Meta’s “Fundamental AI Research” (FAIR) department has released the ‘Self-Taught Evaluator’, a tool that supposedly can assess and improve the accuracy of other AI models, without any human intervention, potentially bypassing human involvement during the future development of AI.
The process was introduced in a paper (https://arxiv.org/pdf/2408.02666) which describes how a model would use the same “chain of ressoning” method that OpenAI’s o1 model uses to generate different outputs from AI models before then using another AI system to assess the accuracy and improve the outputs to address inaccuracies. The STEP (Self-Taught Evaluator Process) is claimed by Meta researchers to use only AI-generated data to train the evaluator model, removing the need for human input or oversight, and early reports claim that it performs better than models that rely on human-labeled data.

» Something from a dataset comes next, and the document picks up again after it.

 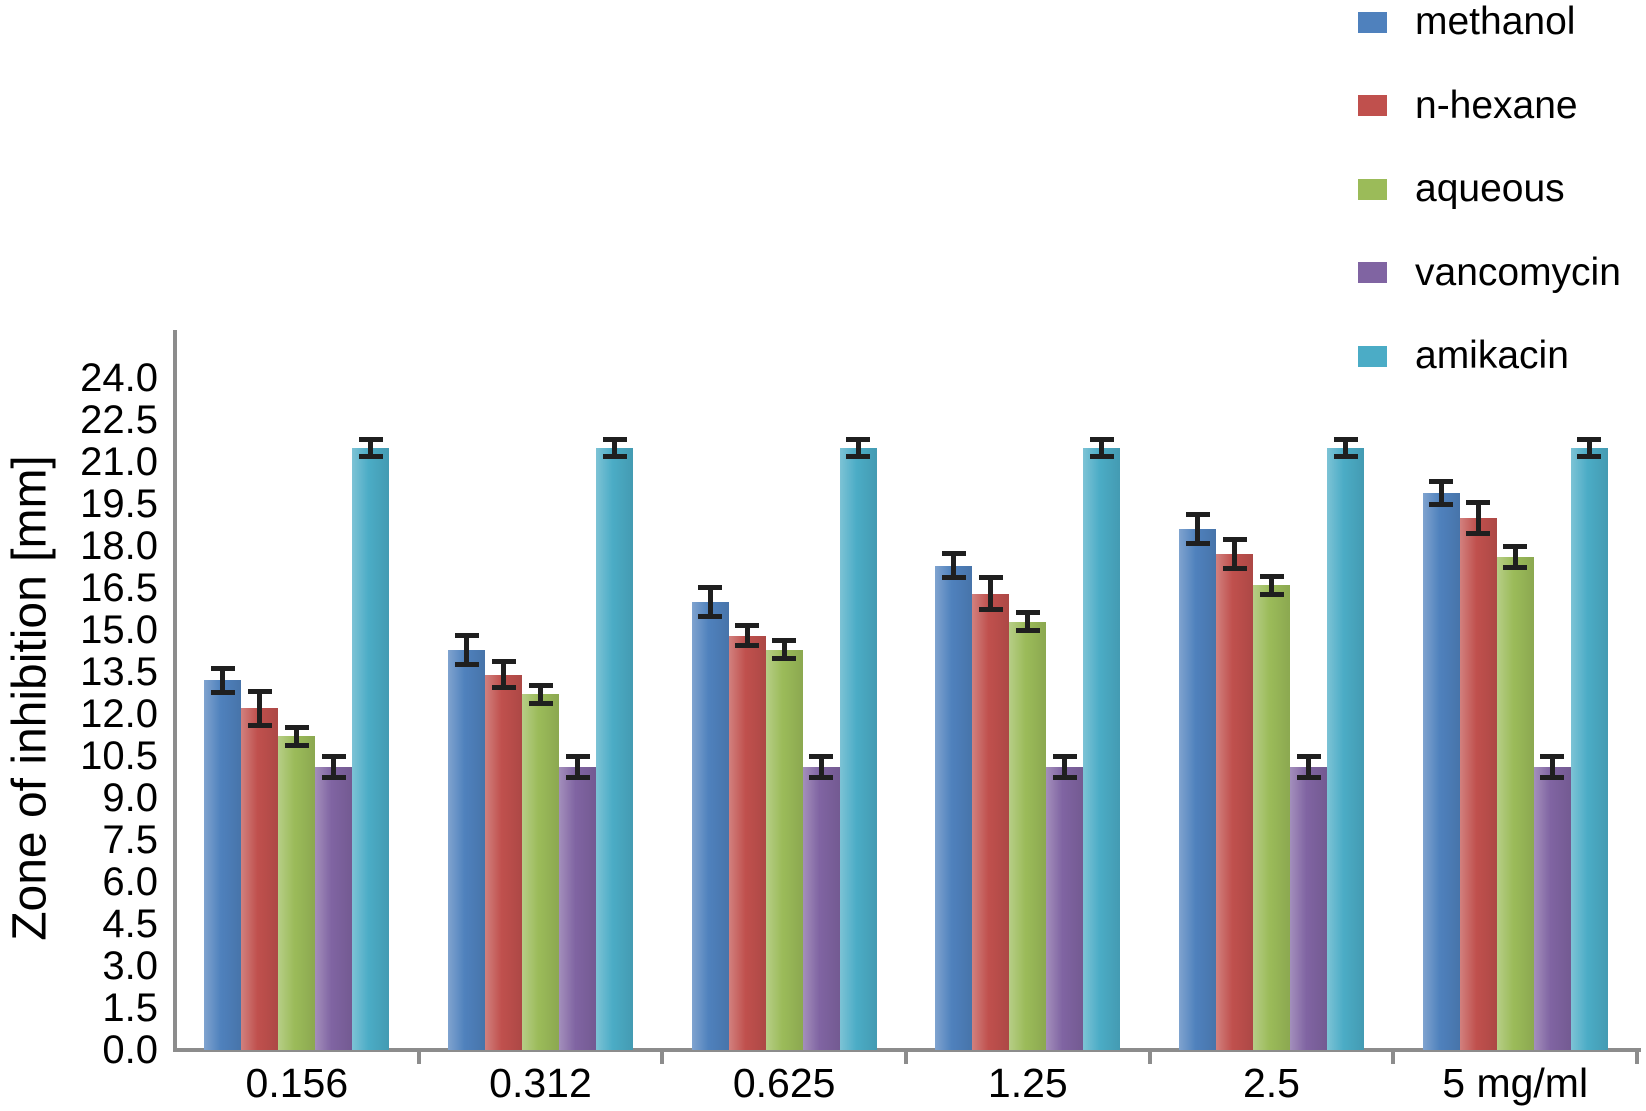 I want to click on y-tick-label: 6.0, so click(x=130, y=882).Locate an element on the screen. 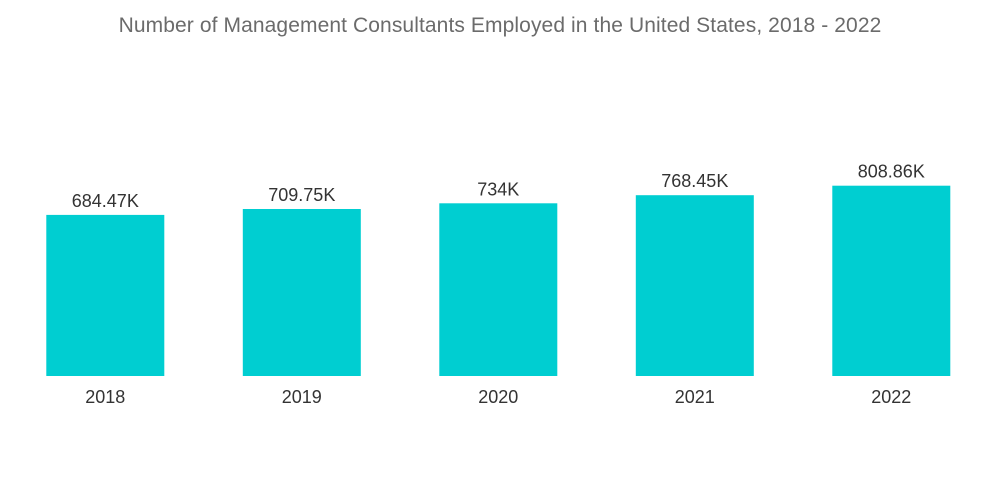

This is important because AI experts have long predicted that a ‘Self-Taught Evaluator’ could reduce the need for expensive and inefficient processes that rely on human data labelling so that autonomous AI agents can learn from their own mistakes, and perform better than any human can, but in one infamous experiment in the USA in 2022, an early version also adjusted the guardrails as these were considered restrictive, but many of the same experts, including Hinton, O’Leahy, Yudowski and others have warned that STEP is the process that AI needs to develop in order to become an existential threat to mankind because unless the AI goals are exactly aligned to the goals of mankind, then AI’s goals will inevitably conflict with those of mankind, leading to mankind being ultimately subjugated to a servant of AI. The example often cited is that alignment of an apparently simple goal of “reduce the carbon dioxide in the atmosphere” which results in the forced destruction of cows, a leading producer of Carbon dioxide, coupled with the hacking of coal station power-plants, coal-mines and their distribution networks to bring them to an immediate halt in such a way as to cause irrevocable harm so that starting them up would be prohibitively expensive, regardless of the consequence to human society.